**ENTRIES SUPPLIED:**
BEGIN
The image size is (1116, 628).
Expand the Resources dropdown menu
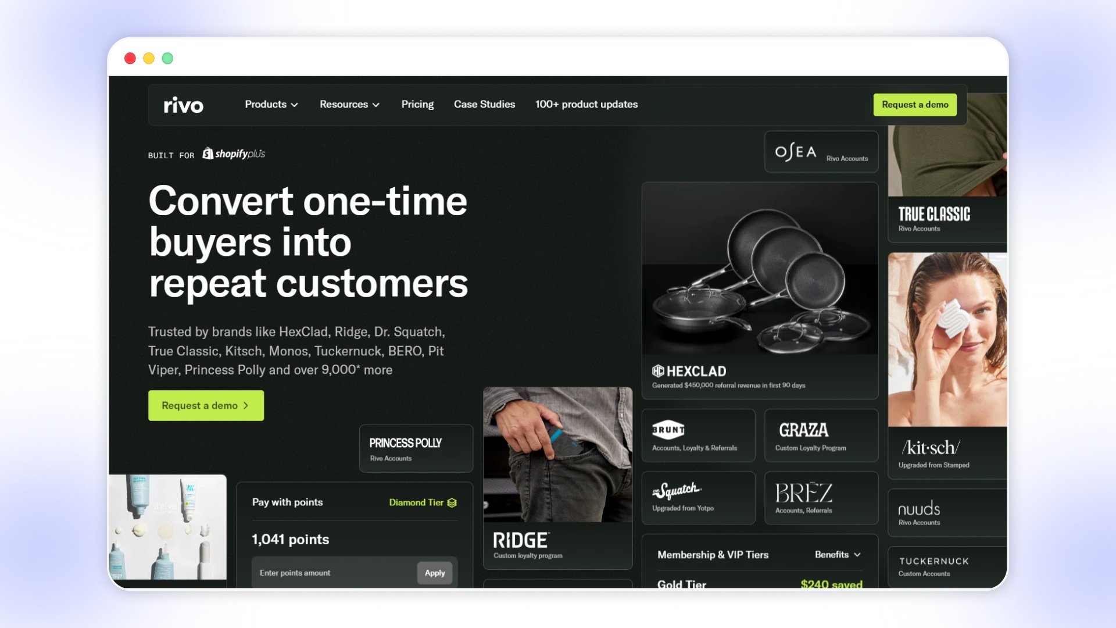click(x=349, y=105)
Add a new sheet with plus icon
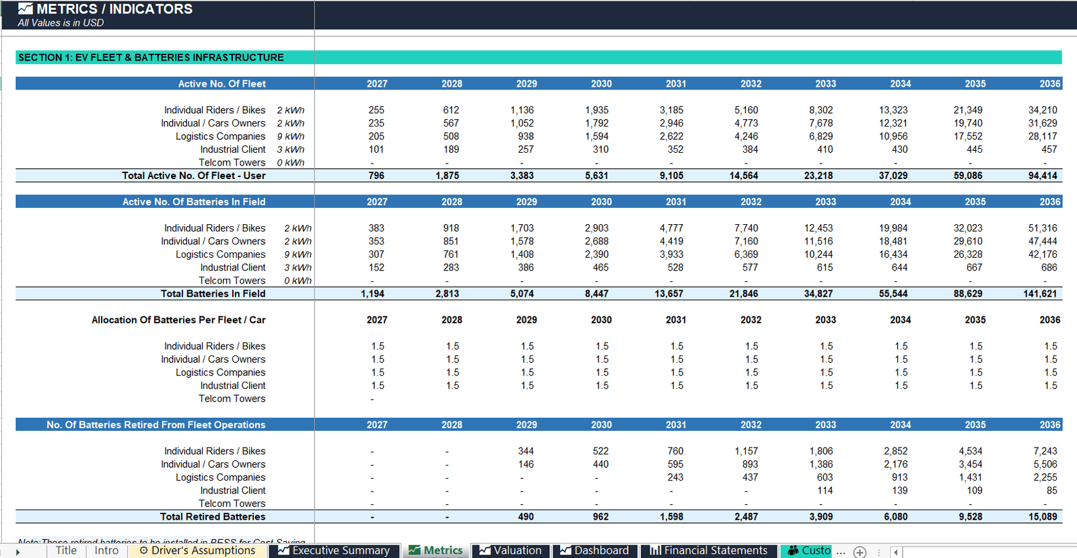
END
BEGIN
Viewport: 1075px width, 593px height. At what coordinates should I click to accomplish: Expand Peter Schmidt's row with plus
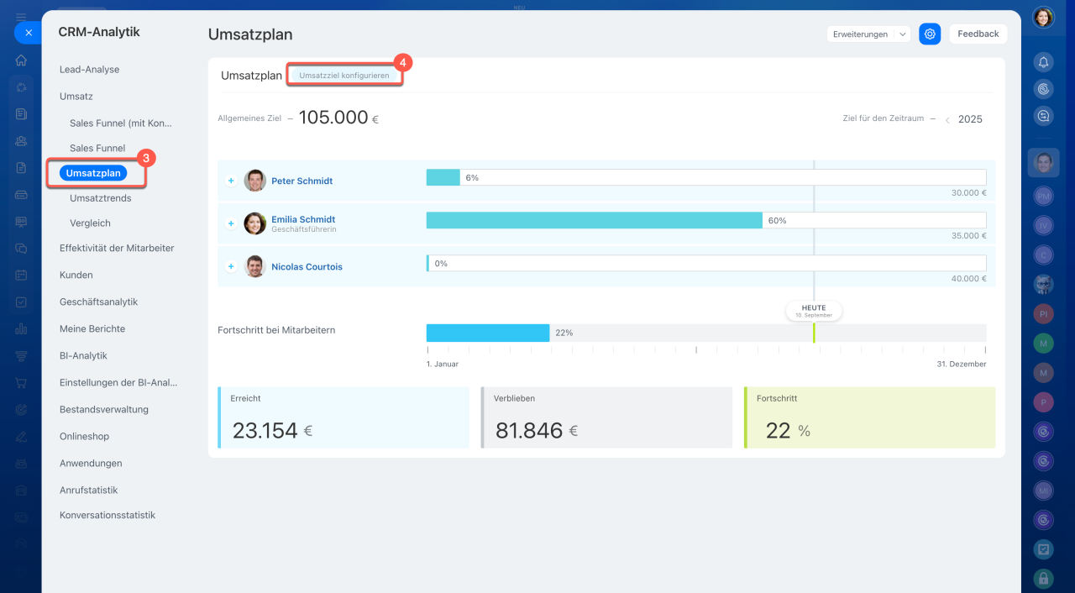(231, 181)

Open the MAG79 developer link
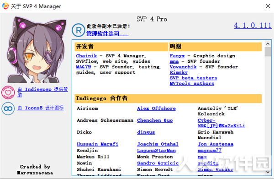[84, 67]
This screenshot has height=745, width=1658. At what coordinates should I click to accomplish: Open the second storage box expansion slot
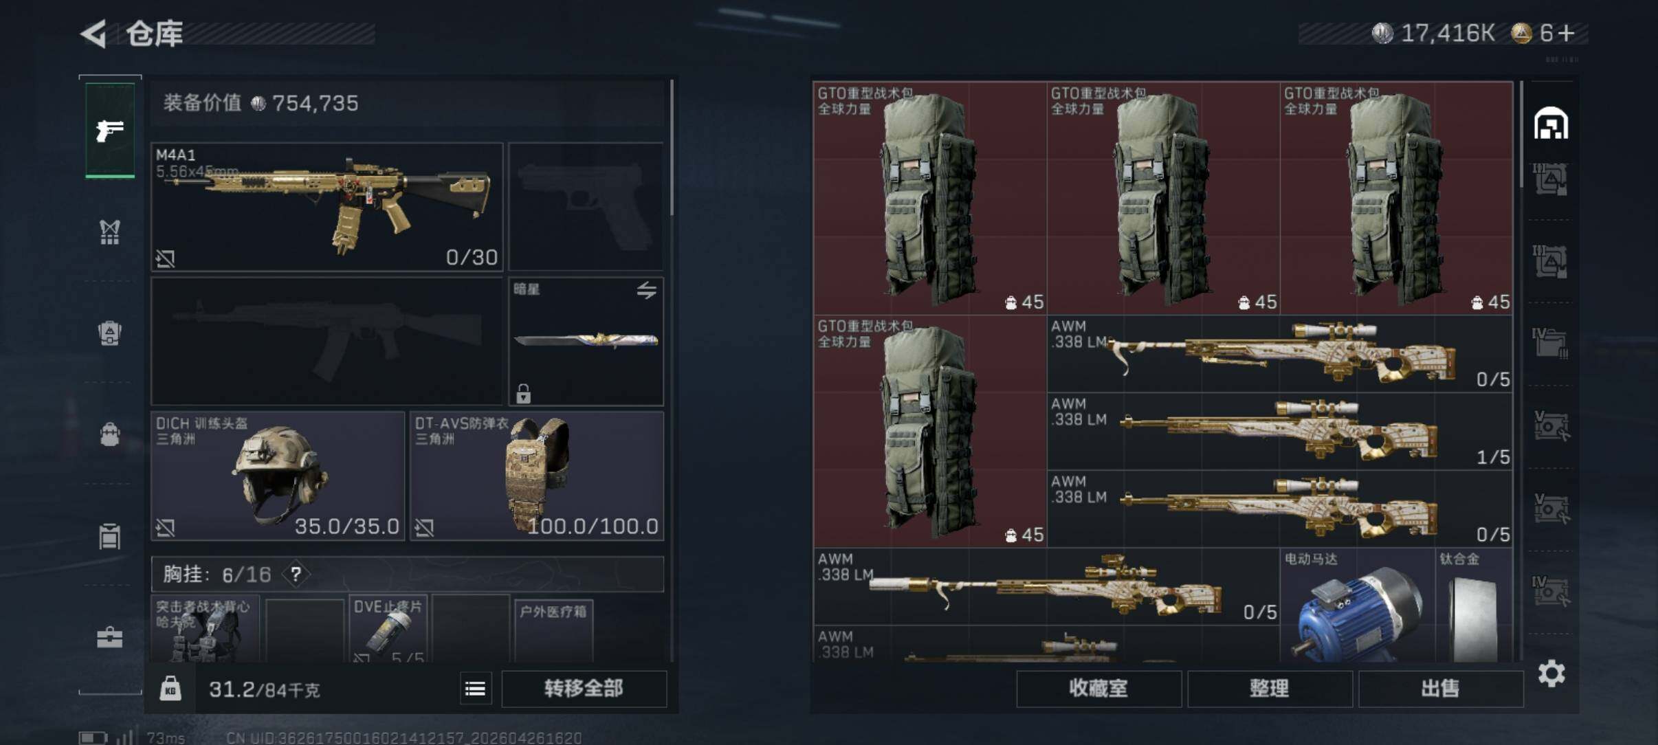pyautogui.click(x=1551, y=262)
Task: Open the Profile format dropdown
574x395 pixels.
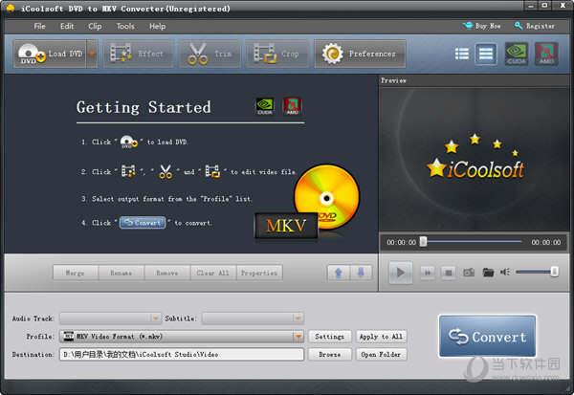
END
**WORK INSTRUCTIONS:**
Copy the rows verbatim, beginning at the line that has "Task: Open the Profile format dropdown" and stopping after the line that has "574x395 pixels.".

**WRITTEN ANSWER:**
Task: Open the Profile format dropdown
574x395 pixels.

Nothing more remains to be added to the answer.